Newton avait trouvé l'inspiration sous un pommier. Christophe Chassaint l'a trouvée au fond d'une marmite de pot-au-feu. Sous la forme d'un os. Un os de bœuf qu'il avait sculpté, pour s'amuser, après le repas, à l'aide d'une petite perceuse de précision. L'œuvre de débutant, brouillon tiré du bouillon, avait été oubliée une dizaine d'années sur une étagère. Jusqu'à ce qu'en 2022, un accident l'immobilise pendant plusieurs mois. Il reprend son ébauche avec un matériel plus adapté, et en tire quelque chose de bien plus satisfaisant.
La substantifique moelle
Et depuis, il ne s'est jamais arrêté. Dans son atelier, ce dessinateur en bâtiment à la mairie de Périgueux, sculpte inlassablement, en faisant appel à son imagination. Des formes très organiques, souvent d'une étonnante légèreté, diaphanes.
J'essaye en général de suivre la forme de l'os, et pas à aller contre la forme. J'essaie vraiment d'utiliser la forme naturelle que nous donne la nature.
Christophe Chassaint,sculpteur sur os (Dordogne)
Histoire d'os
"Quand je le récupère chez le boucher, ça arrive comme ça !", montre Christophe. "C'est un fémur de vache ou de bœuf, je ne sais pas précisément".
La matière première est peu ragoûtante à première vue. Un gros os de bovin, dans les trois kilos, qui ferait plus envie à un molosse qu'à un amateur d'art. Mais après avoir été dégraissé, aseptisé et blanchi, le "nonosse" prend déjà un aspect plus acceptable.
Et en étant dégrossi, taillé, ciselé, poli pendant plusieurs dizaines d'heures entre ses mains, il devient carrément fascinant. "C'est un ersatz de l'ivoire", explique l'artiste.
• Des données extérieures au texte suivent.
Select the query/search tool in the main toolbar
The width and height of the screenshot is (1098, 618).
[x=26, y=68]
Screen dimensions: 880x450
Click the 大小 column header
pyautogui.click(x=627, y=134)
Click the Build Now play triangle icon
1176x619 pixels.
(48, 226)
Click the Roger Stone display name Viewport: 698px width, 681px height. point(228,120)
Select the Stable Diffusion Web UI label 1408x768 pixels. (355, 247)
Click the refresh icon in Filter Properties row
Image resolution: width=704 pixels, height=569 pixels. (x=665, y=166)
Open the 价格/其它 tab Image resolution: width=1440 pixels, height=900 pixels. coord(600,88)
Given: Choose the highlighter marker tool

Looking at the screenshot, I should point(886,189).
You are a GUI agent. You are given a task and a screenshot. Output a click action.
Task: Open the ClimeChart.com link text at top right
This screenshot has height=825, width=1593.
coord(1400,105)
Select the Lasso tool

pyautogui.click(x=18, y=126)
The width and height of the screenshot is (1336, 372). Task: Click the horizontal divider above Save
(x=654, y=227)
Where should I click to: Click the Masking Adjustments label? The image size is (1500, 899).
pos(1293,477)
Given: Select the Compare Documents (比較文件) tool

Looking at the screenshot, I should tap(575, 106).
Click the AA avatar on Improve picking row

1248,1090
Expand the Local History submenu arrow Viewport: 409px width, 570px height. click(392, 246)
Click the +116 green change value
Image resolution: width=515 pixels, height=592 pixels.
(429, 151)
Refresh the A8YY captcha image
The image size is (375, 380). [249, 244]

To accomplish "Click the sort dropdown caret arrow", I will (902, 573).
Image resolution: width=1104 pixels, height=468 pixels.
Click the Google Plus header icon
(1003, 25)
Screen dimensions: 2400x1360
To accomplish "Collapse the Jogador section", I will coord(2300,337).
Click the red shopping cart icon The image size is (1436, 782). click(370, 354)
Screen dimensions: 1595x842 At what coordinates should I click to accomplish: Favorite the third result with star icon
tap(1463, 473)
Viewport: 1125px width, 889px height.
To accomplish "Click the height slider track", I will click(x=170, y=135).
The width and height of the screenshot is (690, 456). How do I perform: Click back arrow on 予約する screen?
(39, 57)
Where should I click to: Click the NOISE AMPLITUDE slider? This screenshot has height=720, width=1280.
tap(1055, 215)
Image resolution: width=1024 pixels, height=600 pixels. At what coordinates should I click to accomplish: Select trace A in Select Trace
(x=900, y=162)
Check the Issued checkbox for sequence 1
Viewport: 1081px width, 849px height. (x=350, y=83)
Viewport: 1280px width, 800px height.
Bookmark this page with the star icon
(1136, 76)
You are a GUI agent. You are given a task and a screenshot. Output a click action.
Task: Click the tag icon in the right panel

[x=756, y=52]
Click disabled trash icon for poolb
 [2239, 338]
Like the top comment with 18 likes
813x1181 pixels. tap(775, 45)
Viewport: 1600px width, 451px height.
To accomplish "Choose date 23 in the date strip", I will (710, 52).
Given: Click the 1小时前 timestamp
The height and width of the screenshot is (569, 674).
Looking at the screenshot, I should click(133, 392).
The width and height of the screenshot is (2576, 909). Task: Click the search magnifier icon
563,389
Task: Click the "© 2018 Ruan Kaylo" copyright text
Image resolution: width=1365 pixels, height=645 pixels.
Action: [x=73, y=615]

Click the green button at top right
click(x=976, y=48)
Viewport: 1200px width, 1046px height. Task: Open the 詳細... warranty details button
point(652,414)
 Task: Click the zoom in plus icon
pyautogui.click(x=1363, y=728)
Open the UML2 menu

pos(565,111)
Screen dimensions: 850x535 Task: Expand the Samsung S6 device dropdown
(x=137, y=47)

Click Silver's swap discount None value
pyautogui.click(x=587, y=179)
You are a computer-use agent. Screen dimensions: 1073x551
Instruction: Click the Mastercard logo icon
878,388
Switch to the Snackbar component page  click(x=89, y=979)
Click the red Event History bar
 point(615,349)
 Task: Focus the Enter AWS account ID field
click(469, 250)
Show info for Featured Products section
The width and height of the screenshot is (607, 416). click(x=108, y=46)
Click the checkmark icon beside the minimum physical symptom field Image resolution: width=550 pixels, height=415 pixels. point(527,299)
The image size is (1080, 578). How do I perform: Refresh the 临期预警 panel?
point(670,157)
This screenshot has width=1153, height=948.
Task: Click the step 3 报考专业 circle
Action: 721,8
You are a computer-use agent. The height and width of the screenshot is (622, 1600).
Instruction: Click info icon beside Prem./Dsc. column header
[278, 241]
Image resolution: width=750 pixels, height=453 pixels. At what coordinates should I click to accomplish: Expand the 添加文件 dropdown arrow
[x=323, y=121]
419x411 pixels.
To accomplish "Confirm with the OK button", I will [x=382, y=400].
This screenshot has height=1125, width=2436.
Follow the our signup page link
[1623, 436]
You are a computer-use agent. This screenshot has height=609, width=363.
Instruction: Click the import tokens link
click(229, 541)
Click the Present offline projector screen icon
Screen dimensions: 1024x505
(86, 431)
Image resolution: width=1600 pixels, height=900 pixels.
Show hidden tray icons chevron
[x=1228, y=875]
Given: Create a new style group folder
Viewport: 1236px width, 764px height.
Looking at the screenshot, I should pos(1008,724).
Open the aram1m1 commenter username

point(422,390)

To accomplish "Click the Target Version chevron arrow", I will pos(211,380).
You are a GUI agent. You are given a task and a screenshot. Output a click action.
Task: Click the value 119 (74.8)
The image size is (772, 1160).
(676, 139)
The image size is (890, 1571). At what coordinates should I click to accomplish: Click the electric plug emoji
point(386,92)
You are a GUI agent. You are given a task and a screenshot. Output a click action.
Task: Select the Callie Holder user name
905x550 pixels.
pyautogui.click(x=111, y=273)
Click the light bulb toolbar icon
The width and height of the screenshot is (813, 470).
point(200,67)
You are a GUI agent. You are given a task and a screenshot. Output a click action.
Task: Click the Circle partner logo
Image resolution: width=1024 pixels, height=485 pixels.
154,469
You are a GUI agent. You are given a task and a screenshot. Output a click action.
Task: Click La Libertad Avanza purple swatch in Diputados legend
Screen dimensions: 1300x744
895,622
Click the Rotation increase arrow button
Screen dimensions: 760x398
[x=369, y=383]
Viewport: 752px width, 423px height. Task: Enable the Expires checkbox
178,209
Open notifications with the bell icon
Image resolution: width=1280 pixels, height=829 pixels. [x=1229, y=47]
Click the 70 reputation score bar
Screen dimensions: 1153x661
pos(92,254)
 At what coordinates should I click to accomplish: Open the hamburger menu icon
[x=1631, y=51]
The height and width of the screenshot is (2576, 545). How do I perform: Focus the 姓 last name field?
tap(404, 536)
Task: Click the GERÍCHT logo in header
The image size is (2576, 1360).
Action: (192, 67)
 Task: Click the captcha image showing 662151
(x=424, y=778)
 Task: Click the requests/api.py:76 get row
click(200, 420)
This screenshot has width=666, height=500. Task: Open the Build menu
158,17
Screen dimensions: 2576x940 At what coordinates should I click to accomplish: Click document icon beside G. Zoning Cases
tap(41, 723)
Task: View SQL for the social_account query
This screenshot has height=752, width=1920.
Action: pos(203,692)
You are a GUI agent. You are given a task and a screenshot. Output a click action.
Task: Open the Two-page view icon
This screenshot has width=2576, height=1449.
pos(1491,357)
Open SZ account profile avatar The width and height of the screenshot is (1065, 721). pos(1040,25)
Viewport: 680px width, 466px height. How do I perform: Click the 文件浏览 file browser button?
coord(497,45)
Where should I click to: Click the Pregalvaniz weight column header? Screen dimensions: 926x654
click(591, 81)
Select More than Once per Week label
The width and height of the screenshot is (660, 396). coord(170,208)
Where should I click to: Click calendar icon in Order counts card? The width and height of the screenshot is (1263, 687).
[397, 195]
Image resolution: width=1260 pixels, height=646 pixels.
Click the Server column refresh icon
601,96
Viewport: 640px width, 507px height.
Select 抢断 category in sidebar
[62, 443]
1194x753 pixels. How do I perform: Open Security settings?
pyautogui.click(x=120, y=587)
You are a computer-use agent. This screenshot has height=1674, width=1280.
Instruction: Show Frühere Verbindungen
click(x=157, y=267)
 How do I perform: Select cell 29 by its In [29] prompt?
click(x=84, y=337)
Décorations, pendentifs, lampes, la matière se métamorphose tant et si bien qu'on en oublie son origine pour être fasciné par sa forme.
On arrive, avec de l'os, à avoir des effets bluffants.
Christophe Chassaint,sculpteur sur os (Dordogne)
Os des cavernes
Et si l'idée vous choque, c'est que vous avez oublié un peu vite vos racines. L'os a en effet été le premier matériau sculpté par l'homme, en même temps que le bois et la pierre. Et il continue à être façonné partout dans le monde, remplaçant avantageusement l'ivoire dans les manches de couteau, les bijoux et autres objets précieux.
Pas plus choquant (ni moins, selon certains) qu'une paire de chaussures en cuir. "C'est une juste continuité de ce que faisaient nos ancêtres. On est quand même dans le pays de l'Homme", rappelle le sculpteur. "Il y a eu des sculptures en os, en ivoire de mammouth et en bois de cerfs.", en faisant référence aux nombreux vestiges préhistoriques trouvés dans la région.
Faire bouillir la marmite
Pour l'instant, Christophe présente ses réalisations sur les marchés et lors de petites expositions locales. À raison d'une trentaine d'euros pour un pendentif jusqu'à deux à trois cents euros pour ses plus belles pièces, cette passion ne lui permet pas encore d'en faire une activité à temps complet. Mais le succès ne devrait pas tarder, car indéniablement, ces pièces ont un sacré chien !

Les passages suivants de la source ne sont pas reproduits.